» **Texte**:
La plupart de nos économistes orthodoxes et de nos banquiers croient et enseignent que, pour faire de la monnaie de papier, il faut de l’or. Pourquoi cette absurdité est-elle si répandue ? Pourquoi tant de gens se prosternent-ils devant le veau d’or ? Car c’est là une croyance presque aussi répandue que la légende de "Santa Klaus", ou que les contes de croquemitaine.
Les banquiers tiennent tant au fétiche de l’or, tout simplement parce que l’or servant à l’émission des billets de banque ne leur coûte rien. Comprenez-vous bien ? L’or qui est supposé garantir les billets de banque ne coûte pas un sou de capital à la banque. C’est renversant, n’est-ce pas ? Mais c’est aussi vrai que le soleil nous éclaire, ou que deux et deux font quatre. La preuve suivante est si claire, que tous la comprendront.
Supposons que Baptiste Frenette achète une terre de Pierre Lavoie pour la somme de $5,000.00 supposée payable comptant. Au moment de payer, le père Baptiste offre son billet pour $5,000.00 à dix jours. Pierre Lavoie accepte pour accommoder l’acheteur, croyant que celui-ci a besoin d’un léger délai pour trouver de l’argent. L’acheteur a-t-il payé la terre à ce moment-là ? Non, il n’a pas encore payé un sou ; il n’a remis qu’une promesse de payer. Au bout des dix jours, si le père Baptiste Frenette remet toujours un nouveau billet du même genre en échange de l’ancien, il ne fait que renouveler sa dette, il ne paie pas. Et tant qu’il fait ce jeu, il ne paie pas un sou sur la terre qu’il a achetée.
Or, que fait la banque qui reçoit de l’or et remet en échange ses propres billets ? Elle promet de payer, tout comme Baptiste Frenette, mais ne paie jamais un sou de capital. Elle paie les frais d’impression des billets, mais, je le répète, elle ne paie pas un sou du capital-or qu’elle a reçu. Chaque billet dit :
"La Banque XXXX paiera au porteur sur demande..."
C’est toujours... paiera... paiera..., paiera..., mais ne paie jamais. Avant 1934, lorsqu’une banque payait en or, elle remettait simplement une somme d’or qui ne lui avait rien coûté. Aujourd’hui, il faut se contenter de la promesse.

» **Consignes**:
a) Dans le texte sur l'or et les billets de banque, qu'offre Baptiste Frenette à Pierre Lavoie au moment de payer la terre ?
b) Rédigez la suite du texte sur l'or et les billets de banque, à partir de sa dernière phrase.
La liste qui suit n'est pas nécessaire pour répondre.

» **Données**:
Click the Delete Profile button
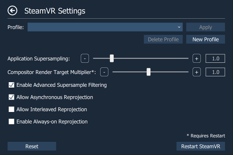233x155 pixels. (x=163, y=39)
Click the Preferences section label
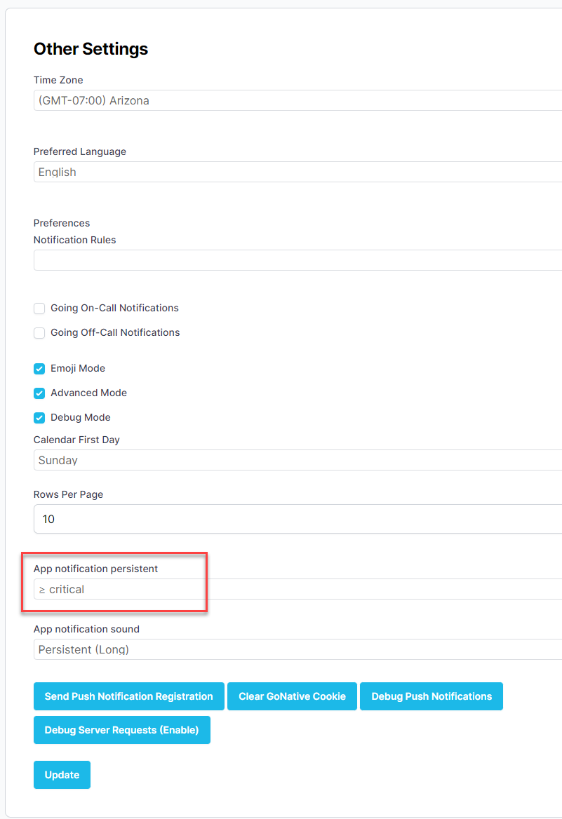Image resolution: width=562 pixels, height=819 pixels. point(62,223)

» **Réponses par consigne**:
a) Il offre son billet pour $5,000.00 à dix jours.

b)
Mais si l’or ne coûtait rien aux banques, pourquoi n’en achetaient-elles pas plus ? Parce que les billets d’une banque doivent être en proportion de la clientèle, des besoins des clients de chaque banque. Si une banque achète trop d’or, les billets émis sur cet or vont aux autres banques, et elle est obligée de remettre son or. Car les banques entre elles règlent leurs soldes débiteurs en or ou en billets de la Banque du Canada, c’est-à-dire en monnaie légale. Ce sont donc les clients de chaque banque qui, par leur confiance, donnent de la valeur à la circulation fiduciaire.
Voilà pourquoi les banques tiennent tant au fétiche de l’or, et cherchent tant à faire vénérer le veau d’or par tous. L’or étant un métal plutôt rare, lier l’idée d’argent à l’idée de l’or, c’est faire accepter comme nécessité naturelle la rareté de l’argent, rareté artificiellement entretenue par les banquiers en face d’une abondance qui se perd.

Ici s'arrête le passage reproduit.